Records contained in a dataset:
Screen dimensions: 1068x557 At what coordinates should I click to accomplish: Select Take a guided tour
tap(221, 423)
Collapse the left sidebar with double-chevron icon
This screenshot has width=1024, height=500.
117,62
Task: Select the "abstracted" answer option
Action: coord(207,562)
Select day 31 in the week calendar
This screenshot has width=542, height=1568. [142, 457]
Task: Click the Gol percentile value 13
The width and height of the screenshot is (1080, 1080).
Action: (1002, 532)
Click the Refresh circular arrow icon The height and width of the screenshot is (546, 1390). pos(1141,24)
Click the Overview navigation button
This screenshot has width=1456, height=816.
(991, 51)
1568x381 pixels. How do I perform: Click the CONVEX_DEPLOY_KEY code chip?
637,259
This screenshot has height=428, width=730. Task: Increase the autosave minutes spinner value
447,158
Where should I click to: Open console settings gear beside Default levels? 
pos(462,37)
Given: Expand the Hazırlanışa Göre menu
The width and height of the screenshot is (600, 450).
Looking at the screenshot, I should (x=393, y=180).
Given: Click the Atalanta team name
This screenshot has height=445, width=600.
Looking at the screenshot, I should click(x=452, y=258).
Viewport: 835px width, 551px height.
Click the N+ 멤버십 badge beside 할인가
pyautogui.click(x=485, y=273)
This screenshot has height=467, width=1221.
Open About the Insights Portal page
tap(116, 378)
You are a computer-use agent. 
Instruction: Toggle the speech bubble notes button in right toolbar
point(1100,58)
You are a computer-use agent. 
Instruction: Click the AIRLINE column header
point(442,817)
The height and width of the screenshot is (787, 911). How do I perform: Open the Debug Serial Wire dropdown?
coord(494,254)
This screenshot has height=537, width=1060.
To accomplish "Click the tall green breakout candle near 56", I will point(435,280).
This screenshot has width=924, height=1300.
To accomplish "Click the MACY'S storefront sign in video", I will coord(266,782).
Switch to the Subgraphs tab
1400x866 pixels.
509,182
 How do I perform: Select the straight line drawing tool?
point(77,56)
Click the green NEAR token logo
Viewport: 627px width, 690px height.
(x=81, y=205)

→ **HOW TO COMPLETE THIS TASK**
Please write out, exactly as they appear, the lines from the line containing "Instruction: Click the AIRLINE column header" through the last line of the records above, both included.

→ **WRITTEN REPLY**
Instruction: Click the AIRLINE column header
point(442,817)
The height and width of the screenshot is (787, 911). How do I perform: Open the Debug Serial Wire dropdown?
coord(494,254)
This screenshot has height=537, width=1060.
To accomplish "Click the tall green breakout candle near 56", I will point(435,280).
This screenshot has width=924, height=1300.
To accomplish "Click the MACY'S storefront sign in video", I will coord(266,782).
Switch to the Subgraphs tab
1400x866 pixels.
509,182
 How do I perform: Select the straight line drawing tool?
point(77,56)
Click the green NEAR token logo
Viewport: 627px width, 690px height.
(x=81, y=205)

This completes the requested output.